The aim of the eRöntgenpass project – an electronic x-ray record – is to know more about our own health. For a long time, medical imaging data was only recorded for each individual examination, but not cumulatively. The eRöntgenpass now combines all data regarding radiation doses in the form of a personal x-ray record. Styrian residents carrying an Austrian citizen card can use this service immediately.

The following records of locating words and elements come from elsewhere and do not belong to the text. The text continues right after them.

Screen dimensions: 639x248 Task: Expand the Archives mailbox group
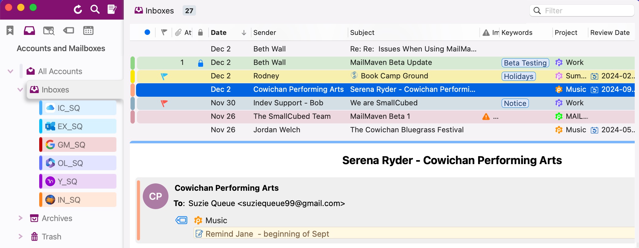click(21, 218)
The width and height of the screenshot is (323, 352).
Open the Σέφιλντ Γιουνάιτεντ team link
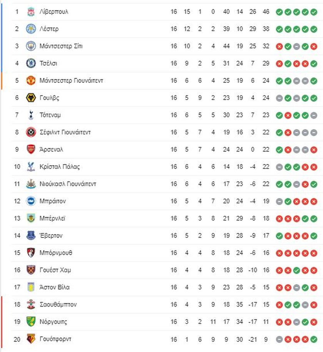(x=65, y=132)
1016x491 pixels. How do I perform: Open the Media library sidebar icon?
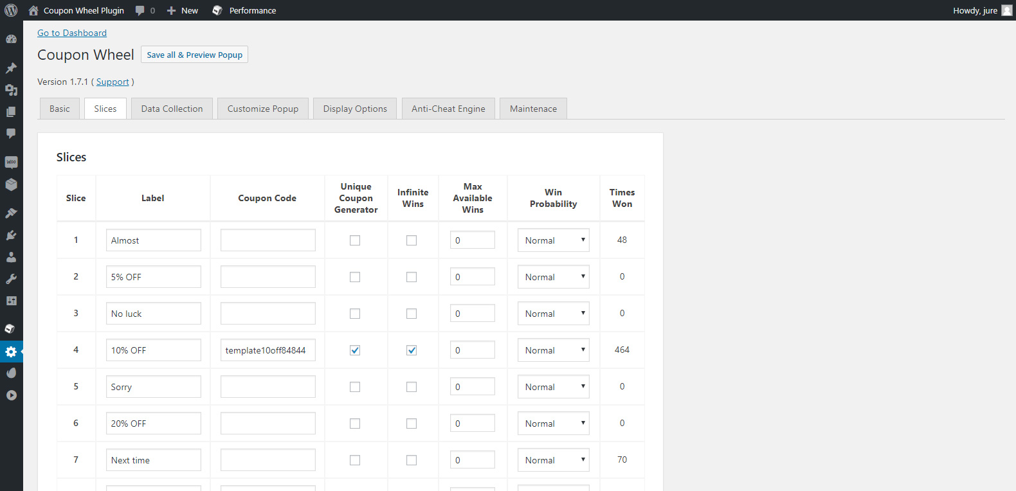pyautogui.click(x=11, y=90)
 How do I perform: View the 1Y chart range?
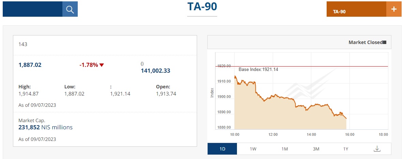point(346,149)
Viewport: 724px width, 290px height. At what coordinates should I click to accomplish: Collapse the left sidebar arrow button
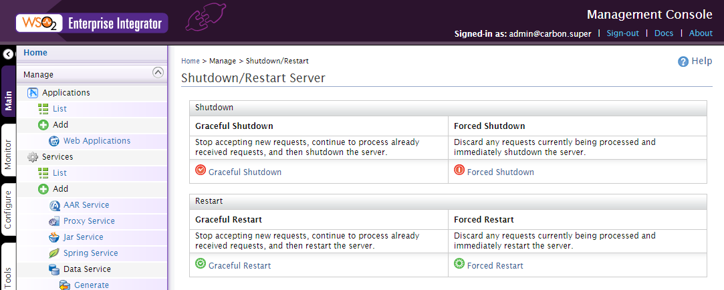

Day in, day out, we are exposed to ionising radiation. It comes from the earth’s crust and in the form of so-called cosmic radiation from outer space. This ever-present ionising radiation can lead to changes in cell structures and thus eventually to cancer. Our exposure to medical sources of radiation, such as x-ray examinations, should also be carefully considered. Consequently, x-ray examinations should only be undertaken when really necessary.
Secure online information
The electronic x-ray record (eRöntgenpass) is a newly developed service being offered on the patient web portal run by the Styrian hospitals organisation (KAGes) (https://www.patienten-portal.kages.at/). Using a secure online portal, patients in Styria can access a summary of their previous x-ray examinations carried out in any Styrian hospital run by the organisation, and the radiation doses to which these examinations have exposed them. It is intended that the record will also include data from external radiological institutes and private hospitals in the future. The Styrian eRöntgenpass database architecture is designed to be easily integrated into Austrian electronic health records (ELGA) via a simple interface.
The information in the patient portal is presented in graphic form and is easy for anyone to understand. It also offers interesting facts about radiology and radiation in general, putting levels of exposure from medical radiation into context by comparing it with natural radiation and other sources of radiation exposure.
Where natural radiation exposes the human body to a mean effective dose of 2.9 milli-sievert (mSv) per year, a simple x-ray of the leg bones, for example, exposes the organism to an average of only 0.01 mSv. In contrast, an x-ray examination of the colon, or a CT scan of the pelvis, involves far higher doses of radiation. However, anyone smoking 30 cigarettes a day is exposing their body to an extra radiation dose of around 0.3 mSv per year. Information such as this allows us to evaluate the benefits and risks involved in medical x-ray examinations. It is this empowerment which is central to the EU PALANTE project, which provided funding for the Styrian eRöntgenpass, one of seven European pilot projects. The aim of PALANTE is to use ICT to enable patients to make well-informed decisions about their own health.